▶ **Exercise**: What you return must be an exact copy of the lines in the listing below between the line holding "HOME (38, 94)" and the line holding "[Previous slide] (12, 229)", inclusive, and nothing more.

▶ **Extracted information**:
Content starts
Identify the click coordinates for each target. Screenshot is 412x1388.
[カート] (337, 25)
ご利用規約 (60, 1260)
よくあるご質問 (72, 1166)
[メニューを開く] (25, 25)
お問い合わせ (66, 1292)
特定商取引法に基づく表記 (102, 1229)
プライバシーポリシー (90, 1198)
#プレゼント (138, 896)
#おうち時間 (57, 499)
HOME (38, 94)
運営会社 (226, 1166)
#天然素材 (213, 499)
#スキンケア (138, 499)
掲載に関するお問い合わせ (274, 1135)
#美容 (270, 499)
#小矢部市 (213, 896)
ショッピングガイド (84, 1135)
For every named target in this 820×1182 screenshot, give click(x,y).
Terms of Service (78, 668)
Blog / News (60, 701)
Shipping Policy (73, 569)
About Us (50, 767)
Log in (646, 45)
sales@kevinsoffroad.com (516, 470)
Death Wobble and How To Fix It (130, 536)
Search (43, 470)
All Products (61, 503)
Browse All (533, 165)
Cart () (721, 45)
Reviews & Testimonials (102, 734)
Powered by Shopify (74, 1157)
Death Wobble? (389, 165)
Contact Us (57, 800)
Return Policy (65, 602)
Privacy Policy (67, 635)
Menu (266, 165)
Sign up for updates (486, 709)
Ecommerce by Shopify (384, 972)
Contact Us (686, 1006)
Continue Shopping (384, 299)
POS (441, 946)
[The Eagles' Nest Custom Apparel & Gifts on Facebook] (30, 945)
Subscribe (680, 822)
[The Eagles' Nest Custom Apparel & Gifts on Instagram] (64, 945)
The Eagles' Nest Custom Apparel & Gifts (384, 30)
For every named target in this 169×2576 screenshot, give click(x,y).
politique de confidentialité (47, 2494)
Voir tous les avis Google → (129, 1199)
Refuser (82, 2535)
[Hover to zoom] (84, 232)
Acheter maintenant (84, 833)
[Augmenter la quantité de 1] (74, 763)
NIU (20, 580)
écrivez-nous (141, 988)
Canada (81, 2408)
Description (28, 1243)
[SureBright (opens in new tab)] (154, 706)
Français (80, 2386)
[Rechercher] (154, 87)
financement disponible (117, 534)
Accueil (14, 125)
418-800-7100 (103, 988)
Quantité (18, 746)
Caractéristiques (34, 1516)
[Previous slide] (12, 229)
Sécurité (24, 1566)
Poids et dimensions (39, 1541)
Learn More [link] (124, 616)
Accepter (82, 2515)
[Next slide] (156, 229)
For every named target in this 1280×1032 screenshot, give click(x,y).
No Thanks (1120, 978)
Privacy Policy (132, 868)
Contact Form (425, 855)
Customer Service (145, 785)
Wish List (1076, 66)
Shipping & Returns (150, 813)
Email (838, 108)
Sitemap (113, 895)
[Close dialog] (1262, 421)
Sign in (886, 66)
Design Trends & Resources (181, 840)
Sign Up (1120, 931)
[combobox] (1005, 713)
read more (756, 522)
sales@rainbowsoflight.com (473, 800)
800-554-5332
Content ends
▶ **Exercise output**:
HOME (38, 94)
運営会社 (226, 1166)
#天然素材 (213, 499)
#スキンケア (138, 499)
掲載に関するお問い合わせ (274, 1135)
#美容 (270, 499)
#小矢部市 (213, 896)
ショッピングガイド (84, 1135)
For every named target in this 820×1182 screenshot, give click(x,y).
Terms of Service (78, 668)
Blog / News (60, 701)
Shipping Policy (73, 569)
About Us (50, 767)
Log in (646, 45)
sales@kevinsoffroad.com (516, 470)
Death Wobble and How To Fix It (130, 536)
Search (43, 470)
All Products (61, 503)
Browse All (533, 165)
Cart () (721, 45)
Reviews & Testimonials (102, 734)
Powered by Shopify (74, 1157)
Death Wobble? (389, 165)
Contact Us (57, 800)
Return Policy (65, 602)
Privacy Policy (67, 635)
Menu (266, 165)
Sign up for updates (486, 709)
Ecommerce by Shopify (384, 972)
Contact Us (686, 1006)
Continue Shopping (384, 299)
POS (441, 946)
[The Eagles' Nest Custom Apparel & Gifts on Facebook] (30, 945)
Subscribe (680, 822)
[The Eagles' Nest Custom Apparel & Gifts on Instagram] (64, 945)
The Eagles' Nest Custom Apparel & Gifts (384, 30)
For every named target in this 169×2576 screenshot, give click(x,y).
politique de confidentialité (47, 2494)
Voir tous les avis Google → (129, 1199)
Refuser (82, 2535)
[Hover to zoom] (84, 232)
Acheter maintenant (84, 833)
[Augmenter la quantité de 1] (74, 763)
NIU (20, 580)
écrivez-nous (141, 988)
Canada (81, 2408)
Description (28, 1243)
[SureBright (opens in new tab)] (154, 706)
Français (80, 2386)
[Rechercher] (154, 87)
financement disponible (117, 534)
Accueil (14, 125)
418-800-7100 (103, 988)
Quantité (18, 746)
Caractéristiques (34, 1516)
[Previous slide] (12, 229)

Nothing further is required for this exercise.